Interest in ESG-oriented investing has skyrocket lately. Many investors demand that companies do better on a wide variety of matters that fall under the ESG umbrella. ESG-focused equity funds have taken in nearly $70bn of assets just over the past year, according to EPFR, while traditional equity funds have suffered almost $200bn of outflows over the same period.
Asset managers tend to define ESG, or “socially responsible investing”, differently, or weight metrics in conflicting ways. But look under the hood of some of the biggest ESG funds and it becomes apparent that they are heavily tilted towards tech stocks, including Microsoft.

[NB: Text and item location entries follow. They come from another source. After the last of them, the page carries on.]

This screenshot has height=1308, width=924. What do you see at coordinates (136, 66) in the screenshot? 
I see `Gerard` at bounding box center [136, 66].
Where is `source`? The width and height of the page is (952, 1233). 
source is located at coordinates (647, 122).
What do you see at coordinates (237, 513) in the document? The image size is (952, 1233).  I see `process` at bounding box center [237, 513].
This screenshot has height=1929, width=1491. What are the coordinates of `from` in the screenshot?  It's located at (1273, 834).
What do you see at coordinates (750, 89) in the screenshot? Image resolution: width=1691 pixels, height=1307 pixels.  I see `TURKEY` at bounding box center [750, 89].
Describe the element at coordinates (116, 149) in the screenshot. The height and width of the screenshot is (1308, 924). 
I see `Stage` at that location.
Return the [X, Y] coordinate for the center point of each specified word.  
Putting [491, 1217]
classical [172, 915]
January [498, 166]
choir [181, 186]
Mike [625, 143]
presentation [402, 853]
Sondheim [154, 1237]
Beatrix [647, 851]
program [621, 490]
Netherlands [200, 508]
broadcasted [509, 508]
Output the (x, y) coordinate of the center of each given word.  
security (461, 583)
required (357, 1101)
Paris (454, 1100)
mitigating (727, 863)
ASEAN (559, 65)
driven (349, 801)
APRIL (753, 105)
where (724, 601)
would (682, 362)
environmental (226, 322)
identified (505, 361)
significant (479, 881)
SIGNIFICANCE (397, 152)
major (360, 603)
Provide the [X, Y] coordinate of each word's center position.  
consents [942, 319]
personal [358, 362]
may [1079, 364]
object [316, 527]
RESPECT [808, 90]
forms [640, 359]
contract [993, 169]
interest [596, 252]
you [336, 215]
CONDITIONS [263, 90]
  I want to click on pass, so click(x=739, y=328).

“Given the unprecedented media attention focused on sustainability and its relative immaturity as an investment style, ESG is having a fast-growing impact on equity market positioning,” Barclays said in a recent report. “We believe that it is likely contributing to widening the valuation dispersion between ‘winners’ and ‘losers’.”
Mr Klarman of Baupost, a value-oriented hedge fund, bemoaned the environment in his latest letter to clients, but argued that the “ongoing selling pressure of value names has contributed to mispricings that represent potential opportunity for long-term investors”.
Over time, the shunning of companies that lag behind on ESG metrics may indeed lead to investors being able to harvest a “sin premium” by buying systematically underpriced stocks. However, given the fact that ESG-focused investing is likely to prove a secular trend, it might also mean that value will stay in a funk far longer than its proponents might like.